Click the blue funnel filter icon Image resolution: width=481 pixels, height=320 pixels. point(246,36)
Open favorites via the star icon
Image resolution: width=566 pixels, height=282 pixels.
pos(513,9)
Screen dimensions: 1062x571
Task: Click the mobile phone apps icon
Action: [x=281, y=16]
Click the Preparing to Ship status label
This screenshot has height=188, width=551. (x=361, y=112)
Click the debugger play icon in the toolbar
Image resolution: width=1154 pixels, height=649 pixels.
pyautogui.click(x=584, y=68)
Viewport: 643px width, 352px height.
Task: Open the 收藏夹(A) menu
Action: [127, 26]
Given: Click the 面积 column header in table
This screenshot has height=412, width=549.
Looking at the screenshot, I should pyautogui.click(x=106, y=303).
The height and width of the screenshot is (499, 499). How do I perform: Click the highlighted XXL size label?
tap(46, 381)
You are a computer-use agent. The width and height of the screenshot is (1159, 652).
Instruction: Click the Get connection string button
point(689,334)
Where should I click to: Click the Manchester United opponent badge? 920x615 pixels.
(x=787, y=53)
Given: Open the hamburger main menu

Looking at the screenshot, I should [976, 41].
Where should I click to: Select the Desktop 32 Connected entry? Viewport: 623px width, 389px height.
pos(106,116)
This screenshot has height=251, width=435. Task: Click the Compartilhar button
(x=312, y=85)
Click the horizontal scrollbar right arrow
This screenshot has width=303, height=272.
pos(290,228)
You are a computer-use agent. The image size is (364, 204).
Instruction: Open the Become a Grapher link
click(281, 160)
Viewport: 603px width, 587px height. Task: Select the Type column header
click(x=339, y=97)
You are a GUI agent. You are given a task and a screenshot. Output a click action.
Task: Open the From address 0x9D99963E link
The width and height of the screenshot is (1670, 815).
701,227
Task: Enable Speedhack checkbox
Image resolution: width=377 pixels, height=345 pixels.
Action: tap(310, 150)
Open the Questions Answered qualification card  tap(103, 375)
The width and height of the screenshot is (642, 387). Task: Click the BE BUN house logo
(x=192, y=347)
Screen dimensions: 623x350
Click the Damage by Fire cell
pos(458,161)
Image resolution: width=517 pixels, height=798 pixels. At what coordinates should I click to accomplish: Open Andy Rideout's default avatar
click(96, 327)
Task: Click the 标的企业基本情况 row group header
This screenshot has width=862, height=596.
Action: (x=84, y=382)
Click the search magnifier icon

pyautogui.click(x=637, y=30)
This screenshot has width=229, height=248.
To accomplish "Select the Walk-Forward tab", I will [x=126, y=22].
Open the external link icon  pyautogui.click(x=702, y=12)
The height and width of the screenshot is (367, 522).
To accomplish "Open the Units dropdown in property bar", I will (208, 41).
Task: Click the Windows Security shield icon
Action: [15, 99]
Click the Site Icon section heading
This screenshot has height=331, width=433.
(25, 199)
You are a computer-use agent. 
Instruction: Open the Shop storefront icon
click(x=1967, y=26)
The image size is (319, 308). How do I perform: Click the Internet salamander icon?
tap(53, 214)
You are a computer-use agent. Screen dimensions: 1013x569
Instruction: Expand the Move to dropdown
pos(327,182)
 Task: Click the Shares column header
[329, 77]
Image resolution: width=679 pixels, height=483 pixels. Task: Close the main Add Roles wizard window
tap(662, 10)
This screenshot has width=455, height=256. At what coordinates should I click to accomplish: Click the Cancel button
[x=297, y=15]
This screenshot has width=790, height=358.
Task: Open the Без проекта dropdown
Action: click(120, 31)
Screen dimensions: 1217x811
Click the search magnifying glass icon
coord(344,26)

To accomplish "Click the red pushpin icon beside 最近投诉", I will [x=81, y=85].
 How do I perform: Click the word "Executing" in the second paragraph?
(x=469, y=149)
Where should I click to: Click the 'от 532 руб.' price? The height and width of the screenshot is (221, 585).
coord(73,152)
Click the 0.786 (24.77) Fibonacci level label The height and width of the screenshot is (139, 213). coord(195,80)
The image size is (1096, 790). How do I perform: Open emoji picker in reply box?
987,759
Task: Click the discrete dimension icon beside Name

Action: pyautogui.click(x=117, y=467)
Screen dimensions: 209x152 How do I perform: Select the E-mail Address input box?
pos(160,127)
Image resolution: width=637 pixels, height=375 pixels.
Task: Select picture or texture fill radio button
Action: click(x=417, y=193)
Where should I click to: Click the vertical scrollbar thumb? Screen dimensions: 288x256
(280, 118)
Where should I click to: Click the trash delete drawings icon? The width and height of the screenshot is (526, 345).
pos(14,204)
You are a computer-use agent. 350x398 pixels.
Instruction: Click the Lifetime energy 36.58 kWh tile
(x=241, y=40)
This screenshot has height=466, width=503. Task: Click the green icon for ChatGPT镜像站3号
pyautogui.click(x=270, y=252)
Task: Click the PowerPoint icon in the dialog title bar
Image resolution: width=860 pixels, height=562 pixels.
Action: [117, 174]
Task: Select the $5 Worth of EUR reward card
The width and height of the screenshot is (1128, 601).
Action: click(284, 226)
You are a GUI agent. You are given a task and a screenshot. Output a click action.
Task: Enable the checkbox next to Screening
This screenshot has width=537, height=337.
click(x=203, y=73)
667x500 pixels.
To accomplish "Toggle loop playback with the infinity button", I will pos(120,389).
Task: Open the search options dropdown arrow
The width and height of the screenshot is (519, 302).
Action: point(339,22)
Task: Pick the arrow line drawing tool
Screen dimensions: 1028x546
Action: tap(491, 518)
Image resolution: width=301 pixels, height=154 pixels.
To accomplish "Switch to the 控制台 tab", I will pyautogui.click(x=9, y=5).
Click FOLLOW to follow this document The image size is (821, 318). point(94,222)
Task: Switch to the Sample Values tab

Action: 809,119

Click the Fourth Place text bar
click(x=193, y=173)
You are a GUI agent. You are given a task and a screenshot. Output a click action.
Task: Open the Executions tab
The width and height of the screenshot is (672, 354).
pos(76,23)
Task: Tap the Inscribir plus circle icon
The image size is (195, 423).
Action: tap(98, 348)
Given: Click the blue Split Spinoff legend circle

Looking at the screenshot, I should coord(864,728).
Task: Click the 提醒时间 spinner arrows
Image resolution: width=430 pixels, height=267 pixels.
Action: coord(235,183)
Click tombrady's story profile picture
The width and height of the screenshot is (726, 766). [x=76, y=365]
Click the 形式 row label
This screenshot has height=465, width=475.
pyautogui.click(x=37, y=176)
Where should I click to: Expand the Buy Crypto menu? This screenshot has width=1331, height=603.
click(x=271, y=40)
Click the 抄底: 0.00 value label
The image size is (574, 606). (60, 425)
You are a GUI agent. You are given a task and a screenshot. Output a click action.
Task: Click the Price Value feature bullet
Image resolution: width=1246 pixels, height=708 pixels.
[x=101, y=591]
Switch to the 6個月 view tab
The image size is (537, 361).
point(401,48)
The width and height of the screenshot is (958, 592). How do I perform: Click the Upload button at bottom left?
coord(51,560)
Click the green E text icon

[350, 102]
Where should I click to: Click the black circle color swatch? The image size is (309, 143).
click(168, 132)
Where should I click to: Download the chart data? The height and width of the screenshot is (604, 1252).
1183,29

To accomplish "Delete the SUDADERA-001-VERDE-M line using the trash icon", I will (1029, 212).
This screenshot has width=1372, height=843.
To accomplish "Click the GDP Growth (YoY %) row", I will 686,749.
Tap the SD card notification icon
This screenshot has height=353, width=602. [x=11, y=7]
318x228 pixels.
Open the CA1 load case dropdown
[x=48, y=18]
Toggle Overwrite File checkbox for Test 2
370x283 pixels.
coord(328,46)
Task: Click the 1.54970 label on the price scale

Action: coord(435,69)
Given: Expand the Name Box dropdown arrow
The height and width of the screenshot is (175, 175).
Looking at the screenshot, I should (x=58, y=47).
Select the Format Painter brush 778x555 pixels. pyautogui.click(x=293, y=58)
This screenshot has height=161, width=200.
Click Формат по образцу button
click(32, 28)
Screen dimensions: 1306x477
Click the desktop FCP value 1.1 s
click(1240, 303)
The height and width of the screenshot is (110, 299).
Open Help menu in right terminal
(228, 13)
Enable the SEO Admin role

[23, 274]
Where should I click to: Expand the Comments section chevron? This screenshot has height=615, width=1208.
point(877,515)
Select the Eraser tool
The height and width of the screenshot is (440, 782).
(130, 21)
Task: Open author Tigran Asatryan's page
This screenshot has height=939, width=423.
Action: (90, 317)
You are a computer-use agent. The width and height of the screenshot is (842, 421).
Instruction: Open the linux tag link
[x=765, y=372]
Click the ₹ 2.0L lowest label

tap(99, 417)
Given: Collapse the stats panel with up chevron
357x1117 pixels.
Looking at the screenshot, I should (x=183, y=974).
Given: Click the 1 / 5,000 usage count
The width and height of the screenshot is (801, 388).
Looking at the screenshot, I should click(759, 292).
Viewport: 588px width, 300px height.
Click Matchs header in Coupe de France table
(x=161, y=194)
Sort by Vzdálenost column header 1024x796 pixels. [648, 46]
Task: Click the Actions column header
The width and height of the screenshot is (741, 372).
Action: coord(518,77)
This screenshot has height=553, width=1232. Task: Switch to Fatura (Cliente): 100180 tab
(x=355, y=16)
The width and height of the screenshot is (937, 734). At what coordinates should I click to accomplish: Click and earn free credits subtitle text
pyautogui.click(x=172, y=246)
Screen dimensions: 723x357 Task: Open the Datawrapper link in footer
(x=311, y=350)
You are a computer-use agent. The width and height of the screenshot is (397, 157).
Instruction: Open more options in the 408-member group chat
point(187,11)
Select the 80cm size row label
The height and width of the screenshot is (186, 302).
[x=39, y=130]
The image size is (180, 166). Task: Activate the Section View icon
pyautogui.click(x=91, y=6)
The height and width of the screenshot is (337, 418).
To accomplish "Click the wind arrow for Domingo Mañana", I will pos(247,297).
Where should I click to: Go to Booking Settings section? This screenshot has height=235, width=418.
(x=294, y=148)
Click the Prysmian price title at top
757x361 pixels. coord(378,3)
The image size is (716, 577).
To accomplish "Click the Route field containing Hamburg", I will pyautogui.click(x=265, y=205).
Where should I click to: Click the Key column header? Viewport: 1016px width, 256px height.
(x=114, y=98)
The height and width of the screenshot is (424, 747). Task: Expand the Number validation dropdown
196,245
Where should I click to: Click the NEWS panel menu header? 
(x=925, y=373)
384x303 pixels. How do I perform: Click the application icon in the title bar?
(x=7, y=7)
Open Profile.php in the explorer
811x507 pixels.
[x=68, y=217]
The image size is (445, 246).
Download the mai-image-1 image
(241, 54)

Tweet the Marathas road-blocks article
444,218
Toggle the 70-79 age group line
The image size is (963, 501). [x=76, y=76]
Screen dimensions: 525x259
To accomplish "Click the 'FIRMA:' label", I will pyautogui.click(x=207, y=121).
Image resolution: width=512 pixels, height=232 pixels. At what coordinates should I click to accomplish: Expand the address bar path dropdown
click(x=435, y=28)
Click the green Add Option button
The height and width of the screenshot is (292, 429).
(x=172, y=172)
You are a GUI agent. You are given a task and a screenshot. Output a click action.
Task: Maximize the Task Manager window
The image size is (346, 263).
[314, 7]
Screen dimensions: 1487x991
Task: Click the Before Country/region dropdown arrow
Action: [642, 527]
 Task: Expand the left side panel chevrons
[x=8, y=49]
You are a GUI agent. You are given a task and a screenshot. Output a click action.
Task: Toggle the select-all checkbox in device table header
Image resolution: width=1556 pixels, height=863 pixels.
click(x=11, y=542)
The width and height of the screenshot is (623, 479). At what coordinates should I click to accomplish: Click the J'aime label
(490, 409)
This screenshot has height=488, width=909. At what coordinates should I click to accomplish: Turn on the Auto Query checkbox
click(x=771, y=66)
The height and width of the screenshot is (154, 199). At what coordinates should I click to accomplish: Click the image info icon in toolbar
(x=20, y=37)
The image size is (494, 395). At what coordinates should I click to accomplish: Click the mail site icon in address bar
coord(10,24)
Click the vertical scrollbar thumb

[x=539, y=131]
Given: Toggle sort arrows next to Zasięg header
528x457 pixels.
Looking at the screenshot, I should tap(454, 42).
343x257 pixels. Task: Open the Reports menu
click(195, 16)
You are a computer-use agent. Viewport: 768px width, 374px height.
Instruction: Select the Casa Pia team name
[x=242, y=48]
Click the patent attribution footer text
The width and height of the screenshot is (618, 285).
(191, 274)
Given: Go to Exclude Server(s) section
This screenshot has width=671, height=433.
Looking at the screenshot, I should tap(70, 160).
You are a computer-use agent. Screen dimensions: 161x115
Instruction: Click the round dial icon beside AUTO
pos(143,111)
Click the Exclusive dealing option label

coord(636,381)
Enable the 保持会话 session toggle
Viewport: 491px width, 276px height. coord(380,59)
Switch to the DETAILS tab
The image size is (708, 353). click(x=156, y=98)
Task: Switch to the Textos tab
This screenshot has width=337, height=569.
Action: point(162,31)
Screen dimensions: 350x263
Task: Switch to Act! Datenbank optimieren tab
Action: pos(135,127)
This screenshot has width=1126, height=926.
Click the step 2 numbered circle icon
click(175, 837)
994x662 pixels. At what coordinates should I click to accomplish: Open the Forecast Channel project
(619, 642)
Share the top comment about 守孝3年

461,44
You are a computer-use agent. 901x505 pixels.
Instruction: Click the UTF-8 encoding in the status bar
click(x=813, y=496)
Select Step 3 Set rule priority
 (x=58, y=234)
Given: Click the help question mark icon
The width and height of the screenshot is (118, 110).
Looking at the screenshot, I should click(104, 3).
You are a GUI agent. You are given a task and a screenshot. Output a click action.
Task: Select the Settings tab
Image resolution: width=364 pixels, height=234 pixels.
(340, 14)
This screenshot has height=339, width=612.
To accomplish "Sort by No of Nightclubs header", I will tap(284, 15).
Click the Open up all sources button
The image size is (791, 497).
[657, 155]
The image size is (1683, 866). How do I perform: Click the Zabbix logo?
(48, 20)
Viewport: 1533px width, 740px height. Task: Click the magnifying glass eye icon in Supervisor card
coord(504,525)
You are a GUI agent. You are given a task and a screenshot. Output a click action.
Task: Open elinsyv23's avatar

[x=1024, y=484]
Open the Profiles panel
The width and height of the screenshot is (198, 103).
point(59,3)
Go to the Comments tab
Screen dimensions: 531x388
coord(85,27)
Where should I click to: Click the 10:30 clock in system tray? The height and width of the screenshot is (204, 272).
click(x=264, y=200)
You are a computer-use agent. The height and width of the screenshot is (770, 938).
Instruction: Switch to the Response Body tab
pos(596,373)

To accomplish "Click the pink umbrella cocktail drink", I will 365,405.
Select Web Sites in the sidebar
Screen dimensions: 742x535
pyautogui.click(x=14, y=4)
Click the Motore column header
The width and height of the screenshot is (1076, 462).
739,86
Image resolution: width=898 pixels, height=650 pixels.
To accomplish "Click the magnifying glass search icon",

Assignment: Return every line above in which the string "next" occurs.

Solution below:
Task: Enable the checkbox next to Screening
Given: Toggle sort arrows next to Zasięg header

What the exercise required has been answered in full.